Collected data
◇ ◇ ◇ ◇

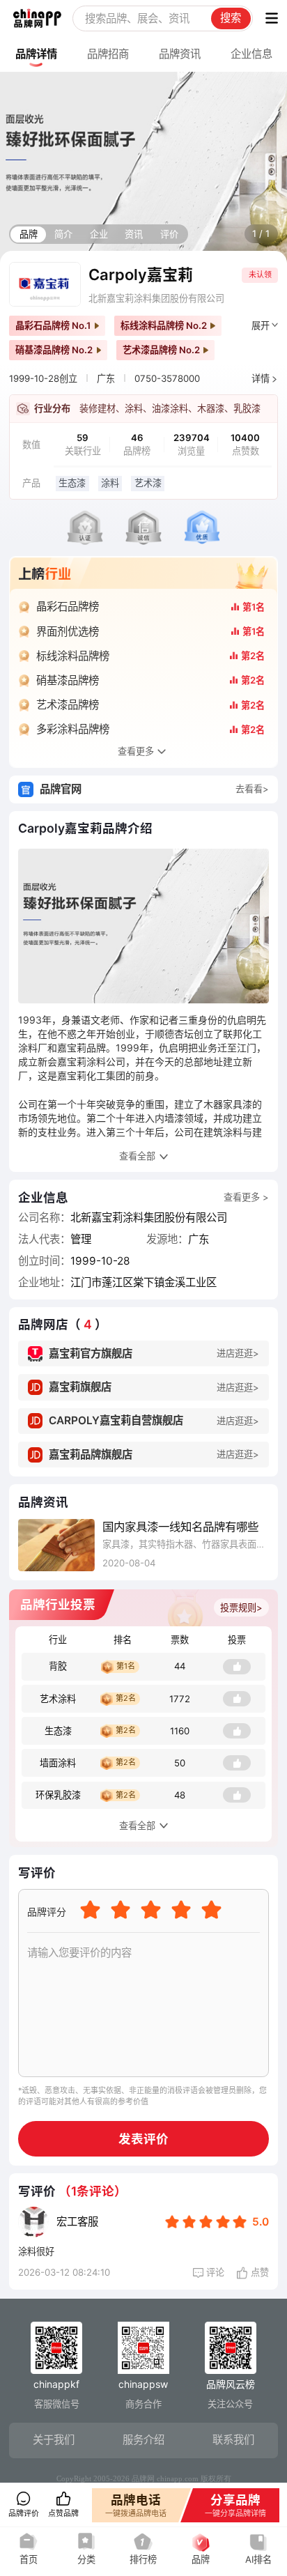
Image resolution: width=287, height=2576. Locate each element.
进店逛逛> (238, 1353)
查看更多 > (246, 1197)
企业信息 (251, 54)
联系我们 (233, 2439)
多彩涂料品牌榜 (72, 729)
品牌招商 (108, 54)
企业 (99, 234)
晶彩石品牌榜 (67, 606)
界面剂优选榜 (67, 631)
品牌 (29, 234)
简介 (63, 234)
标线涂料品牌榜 (72, 656)
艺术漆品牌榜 (67, 704)
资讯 (134, 234)
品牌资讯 (180, 54)
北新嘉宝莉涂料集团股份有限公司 (156, 298)
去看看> (252, 788)
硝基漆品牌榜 (67, 680)
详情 (260, 378)
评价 (169, 234)
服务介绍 (143, 2439)
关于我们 (54, 2439)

◇ ◇ ◇ ◇

**AIM OF THE EXERCISE:** Repeat, exactly as they stand, the line that contains "品牌 (29, 234)" and all the lines after it in the data above.

**OUTPUT OF THE EXERCISE:**
品牌 (29, 234)
简介 (63, 234)
标线涂料品牌榜 (72, 656)
艺术漆品牌榜 (67, 704)
资讯 (134, 234)
品牌资讯 (180, 54)
北新嘉宝莉涂料集团股份有限公司 (156, 298)
去看看> (252, 788)
硝基漆品牌榜 (67, 680)
详情 (260, 378)
评价 (169, 234)
服务介绍 (143, 2439)
关于我们 (54, 2439)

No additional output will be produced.